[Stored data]

++++++++++

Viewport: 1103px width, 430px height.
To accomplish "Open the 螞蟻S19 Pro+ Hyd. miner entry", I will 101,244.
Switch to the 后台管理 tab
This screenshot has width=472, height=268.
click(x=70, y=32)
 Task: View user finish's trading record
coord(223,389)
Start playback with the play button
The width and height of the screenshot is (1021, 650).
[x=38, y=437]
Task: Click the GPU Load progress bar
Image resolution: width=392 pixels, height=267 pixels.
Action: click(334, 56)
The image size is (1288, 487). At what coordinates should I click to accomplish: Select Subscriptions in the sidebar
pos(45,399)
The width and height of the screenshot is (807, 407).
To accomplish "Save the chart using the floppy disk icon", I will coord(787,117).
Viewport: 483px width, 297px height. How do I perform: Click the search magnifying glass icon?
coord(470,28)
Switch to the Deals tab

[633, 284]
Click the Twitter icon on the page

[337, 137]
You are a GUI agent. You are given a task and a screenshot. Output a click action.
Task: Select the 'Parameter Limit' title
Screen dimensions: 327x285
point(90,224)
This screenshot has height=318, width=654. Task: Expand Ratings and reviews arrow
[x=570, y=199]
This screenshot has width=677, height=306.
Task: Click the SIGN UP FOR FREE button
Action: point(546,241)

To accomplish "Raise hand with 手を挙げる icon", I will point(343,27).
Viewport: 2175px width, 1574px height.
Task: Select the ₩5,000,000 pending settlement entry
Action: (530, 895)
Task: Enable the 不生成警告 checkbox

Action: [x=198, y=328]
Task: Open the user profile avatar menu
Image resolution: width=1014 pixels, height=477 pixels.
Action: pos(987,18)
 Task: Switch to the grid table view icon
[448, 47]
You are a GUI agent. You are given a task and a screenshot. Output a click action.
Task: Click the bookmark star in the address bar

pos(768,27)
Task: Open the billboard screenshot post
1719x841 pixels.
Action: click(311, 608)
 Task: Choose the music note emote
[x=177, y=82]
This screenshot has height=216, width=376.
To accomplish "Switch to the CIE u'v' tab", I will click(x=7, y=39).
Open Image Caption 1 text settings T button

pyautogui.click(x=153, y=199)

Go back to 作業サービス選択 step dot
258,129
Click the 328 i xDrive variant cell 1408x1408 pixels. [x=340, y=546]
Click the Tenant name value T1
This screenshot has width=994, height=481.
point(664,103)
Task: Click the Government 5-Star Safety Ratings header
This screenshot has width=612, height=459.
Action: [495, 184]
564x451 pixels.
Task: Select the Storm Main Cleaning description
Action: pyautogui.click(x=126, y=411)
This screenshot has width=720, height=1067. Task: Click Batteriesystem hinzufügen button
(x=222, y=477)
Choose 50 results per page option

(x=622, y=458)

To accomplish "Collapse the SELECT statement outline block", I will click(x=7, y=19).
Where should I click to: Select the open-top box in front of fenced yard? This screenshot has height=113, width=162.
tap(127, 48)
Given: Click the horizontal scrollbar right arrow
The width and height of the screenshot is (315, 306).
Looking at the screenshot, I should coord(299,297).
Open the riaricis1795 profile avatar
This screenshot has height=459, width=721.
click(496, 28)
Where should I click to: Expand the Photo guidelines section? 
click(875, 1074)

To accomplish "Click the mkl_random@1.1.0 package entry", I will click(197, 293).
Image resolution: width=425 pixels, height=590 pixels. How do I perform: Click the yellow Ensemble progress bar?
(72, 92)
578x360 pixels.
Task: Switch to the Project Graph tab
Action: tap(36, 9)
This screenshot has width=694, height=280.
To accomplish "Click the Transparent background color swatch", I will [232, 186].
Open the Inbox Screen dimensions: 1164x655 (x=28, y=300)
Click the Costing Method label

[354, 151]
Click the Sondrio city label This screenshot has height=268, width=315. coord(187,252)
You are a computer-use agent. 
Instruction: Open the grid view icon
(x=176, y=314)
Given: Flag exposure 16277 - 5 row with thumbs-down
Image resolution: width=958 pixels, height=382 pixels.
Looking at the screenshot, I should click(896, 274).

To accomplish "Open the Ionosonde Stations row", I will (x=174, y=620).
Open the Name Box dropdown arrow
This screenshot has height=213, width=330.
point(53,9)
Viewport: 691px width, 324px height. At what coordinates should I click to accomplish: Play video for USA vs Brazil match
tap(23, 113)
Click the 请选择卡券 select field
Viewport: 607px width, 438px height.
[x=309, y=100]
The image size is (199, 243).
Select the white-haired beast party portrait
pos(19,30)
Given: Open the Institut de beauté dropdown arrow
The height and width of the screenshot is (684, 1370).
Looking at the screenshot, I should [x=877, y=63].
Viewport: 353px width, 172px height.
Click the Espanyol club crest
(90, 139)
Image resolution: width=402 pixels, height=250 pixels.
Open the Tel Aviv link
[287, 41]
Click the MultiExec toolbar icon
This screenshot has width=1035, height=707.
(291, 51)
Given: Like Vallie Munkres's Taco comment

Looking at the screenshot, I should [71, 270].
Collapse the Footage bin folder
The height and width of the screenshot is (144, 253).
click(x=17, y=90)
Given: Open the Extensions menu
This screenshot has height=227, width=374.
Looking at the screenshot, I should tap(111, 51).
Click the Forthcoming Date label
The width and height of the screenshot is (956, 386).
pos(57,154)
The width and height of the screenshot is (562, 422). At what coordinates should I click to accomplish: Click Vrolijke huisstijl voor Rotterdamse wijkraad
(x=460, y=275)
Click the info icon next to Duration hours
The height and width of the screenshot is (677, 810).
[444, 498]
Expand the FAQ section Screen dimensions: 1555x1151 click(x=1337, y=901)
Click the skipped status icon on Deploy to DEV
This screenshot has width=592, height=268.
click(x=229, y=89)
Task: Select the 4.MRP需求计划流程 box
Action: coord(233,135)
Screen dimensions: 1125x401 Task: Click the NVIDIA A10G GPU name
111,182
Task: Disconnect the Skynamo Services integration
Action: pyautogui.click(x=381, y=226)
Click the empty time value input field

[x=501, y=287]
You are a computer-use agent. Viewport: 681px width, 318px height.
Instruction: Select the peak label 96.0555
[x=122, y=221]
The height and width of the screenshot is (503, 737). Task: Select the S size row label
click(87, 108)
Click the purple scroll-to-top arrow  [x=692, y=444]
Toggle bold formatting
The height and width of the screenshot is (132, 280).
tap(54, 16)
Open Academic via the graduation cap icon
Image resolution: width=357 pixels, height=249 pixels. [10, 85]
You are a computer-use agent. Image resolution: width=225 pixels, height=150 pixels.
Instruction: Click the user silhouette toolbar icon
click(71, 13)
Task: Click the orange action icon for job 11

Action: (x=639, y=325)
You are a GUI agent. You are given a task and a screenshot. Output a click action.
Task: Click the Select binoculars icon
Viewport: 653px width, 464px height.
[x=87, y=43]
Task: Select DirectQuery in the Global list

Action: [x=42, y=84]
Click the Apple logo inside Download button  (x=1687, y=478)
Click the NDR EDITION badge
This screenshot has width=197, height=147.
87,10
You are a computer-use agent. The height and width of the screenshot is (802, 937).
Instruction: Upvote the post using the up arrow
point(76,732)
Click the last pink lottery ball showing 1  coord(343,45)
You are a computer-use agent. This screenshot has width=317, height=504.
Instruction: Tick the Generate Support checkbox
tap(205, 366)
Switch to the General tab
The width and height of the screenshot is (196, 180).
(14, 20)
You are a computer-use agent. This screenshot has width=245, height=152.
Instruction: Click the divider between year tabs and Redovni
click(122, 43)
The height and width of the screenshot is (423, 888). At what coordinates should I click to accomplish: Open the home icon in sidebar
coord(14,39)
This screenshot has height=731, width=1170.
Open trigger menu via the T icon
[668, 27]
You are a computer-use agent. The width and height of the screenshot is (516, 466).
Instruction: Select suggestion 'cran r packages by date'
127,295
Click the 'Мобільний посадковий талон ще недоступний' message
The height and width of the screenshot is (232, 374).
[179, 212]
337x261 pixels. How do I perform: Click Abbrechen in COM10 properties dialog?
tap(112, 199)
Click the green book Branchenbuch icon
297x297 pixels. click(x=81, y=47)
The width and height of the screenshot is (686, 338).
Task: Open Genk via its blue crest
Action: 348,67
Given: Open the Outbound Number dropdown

++++++++++

• [Problem description] Counting only lines that contain the word "agent", how many are there in the records above? Give the number alone.

• [Solution] 10